── DATASET EXTRACT
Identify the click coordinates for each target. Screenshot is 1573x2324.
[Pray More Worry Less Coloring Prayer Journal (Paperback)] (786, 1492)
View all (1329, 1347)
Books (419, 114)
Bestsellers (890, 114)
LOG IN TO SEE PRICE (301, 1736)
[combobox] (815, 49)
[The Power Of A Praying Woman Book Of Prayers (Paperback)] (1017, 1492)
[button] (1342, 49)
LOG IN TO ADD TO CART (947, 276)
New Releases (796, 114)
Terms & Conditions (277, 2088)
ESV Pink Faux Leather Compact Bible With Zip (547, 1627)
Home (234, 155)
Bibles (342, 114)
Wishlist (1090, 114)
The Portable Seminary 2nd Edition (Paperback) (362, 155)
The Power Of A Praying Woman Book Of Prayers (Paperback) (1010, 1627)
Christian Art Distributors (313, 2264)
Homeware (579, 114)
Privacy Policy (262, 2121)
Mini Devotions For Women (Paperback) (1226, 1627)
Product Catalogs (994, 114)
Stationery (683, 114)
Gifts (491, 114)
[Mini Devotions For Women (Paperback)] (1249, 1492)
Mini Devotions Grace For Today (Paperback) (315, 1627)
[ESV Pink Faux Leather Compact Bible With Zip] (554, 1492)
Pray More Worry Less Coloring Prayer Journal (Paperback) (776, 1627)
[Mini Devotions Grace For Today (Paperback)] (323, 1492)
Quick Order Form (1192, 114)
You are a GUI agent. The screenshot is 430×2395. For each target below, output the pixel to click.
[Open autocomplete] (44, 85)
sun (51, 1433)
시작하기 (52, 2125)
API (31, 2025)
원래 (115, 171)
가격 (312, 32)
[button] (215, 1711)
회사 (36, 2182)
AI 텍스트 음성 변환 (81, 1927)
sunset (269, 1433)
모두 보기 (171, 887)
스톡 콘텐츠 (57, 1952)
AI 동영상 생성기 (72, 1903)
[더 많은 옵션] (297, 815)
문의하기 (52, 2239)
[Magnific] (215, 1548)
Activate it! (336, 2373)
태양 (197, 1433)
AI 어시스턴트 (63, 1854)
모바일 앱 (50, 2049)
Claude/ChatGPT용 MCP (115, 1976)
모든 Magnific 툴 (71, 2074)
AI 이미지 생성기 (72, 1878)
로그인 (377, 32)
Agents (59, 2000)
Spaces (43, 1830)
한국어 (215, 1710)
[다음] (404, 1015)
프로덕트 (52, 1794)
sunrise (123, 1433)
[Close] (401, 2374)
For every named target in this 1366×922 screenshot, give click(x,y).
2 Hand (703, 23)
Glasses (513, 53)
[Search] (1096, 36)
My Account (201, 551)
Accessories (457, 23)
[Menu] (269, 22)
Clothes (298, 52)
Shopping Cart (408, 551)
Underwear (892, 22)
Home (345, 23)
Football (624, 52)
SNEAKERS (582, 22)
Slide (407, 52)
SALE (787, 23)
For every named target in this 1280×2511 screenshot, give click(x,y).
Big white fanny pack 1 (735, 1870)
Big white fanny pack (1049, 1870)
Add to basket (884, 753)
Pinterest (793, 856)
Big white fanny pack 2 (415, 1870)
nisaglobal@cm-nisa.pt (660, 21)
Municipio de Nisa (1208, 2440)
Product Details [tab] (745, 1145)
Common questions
────
- _AIM OF THE TASK_:
Print the lines above from the one with "로그인 (377, 32)" through the one with "SALE (787, 23)", both included, exactly as written and nothing more.

- _SOLUTION TO THIS EXERCISE_:
로그인 (377, 32)
Agents (59, 2000)
Spaces (43, 1830)
한국어 (215, 1710)
[다음] (404, 1015)
프로덕트 (52, 1794)
sunrise (123, 1433)
[Close] (401, 2374)
For every named target in this 1366×922 screenshot, give click(x,y).
2 Hand (703, 23)
Glasses (513, 53)
[Search] (1096, 36)
My Account (201, 551)
Accessories (457, 23)
[Menu] (269, 22)
Clothes (298, 52)
Shopping Cart (408, 551)
Underwear (892, 22)
Home (345, 23)
Football (624, 52)
SNEAKERS (582, 22)
Slide (407, 52)
SALE (787, 23)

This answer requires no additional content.